Why Did I Get Sciatica?

woman with waist ache while sitting at workplace at home If you’re living with the radiating, shooting pain that originates in the hip or low back and sends lightning bolts through the buttocks and down the back of the thigh, you may ask this question often. Why did I get this? Even when sciatica is mild, it can be immensely frustrating. When the pain is severe, the condition can be debilitating. When most people hear the term sciatica, they think of it as a condition in and of itself. It’s not. Sciatica is a symptom. It is a type of pain that is signaling to an underlying spinal condition that is irritating a nerve exiting one of the segments of the lumbar spine in the low back. The good news about sciatica is that, once we know the cause, we can develop the right treatment to restore comfort and quality of life.

Here, we discuss the five most common causes of sciatica. 

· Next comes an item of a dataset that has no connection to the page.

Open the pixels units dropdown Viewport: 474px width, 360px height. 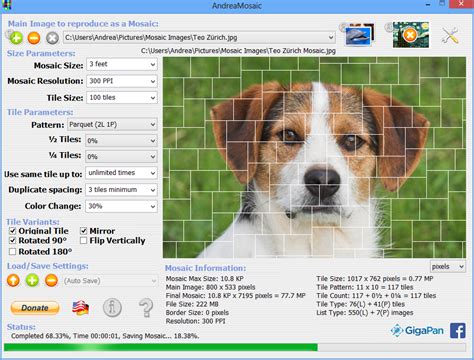(x=448, y=267)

  1. Herniated Disc. In between every set of bony vertebra is a soft disc made of cartilage. The discs are natural shock absorbers and also space-makers. They maintain the proper distance between two bones so the spinal nerves can exit the spinal column uninterrupted. A disc that is herniated is one that has begun to protrude. This usually occurs in an inward direction, which means the disc may eventually press against the spinal nerve that travels down the leg.
  2. Osteoarthritis. Osteoarthritis is a relatively common condition that involves the natural breakdown of cartilage and bone due to wear and tear on the body. In the spinal column, it is the facet joints that can develop osteoarthritis. When one or more of these joints gets inflamed and irritated, the surrounding nerves do, as well. More severe osteoarthritis may involve the formation of bone spurs that compress nerve roots.
  3. Spinal Stenosis. This condition involves the narrowing of the spinal canal. When the canal loses space, nerve roots may become irritated by pressure. This can result in pain like sciatica.
  4. Spondylolisthesis. The vertebrae that make up the spine sit in a particular position one atop another with some space in between for the nerve roots to exit. If a vertebra shifts backward, forward, or over an adjacent bone, we call it spondylolisthesis. This condition may result from an injury or birth defect and should be treated so the nerve root is not compressed for a prolonged period.
  5. Muscle spasms. In the best-case scenario, sciatica may be caused by irritation in a muscle around the lumbar spine. The spasm may compress the nerve or branches from the main nerve off the spinal cord, resulting in pain and other sciatica symptoms.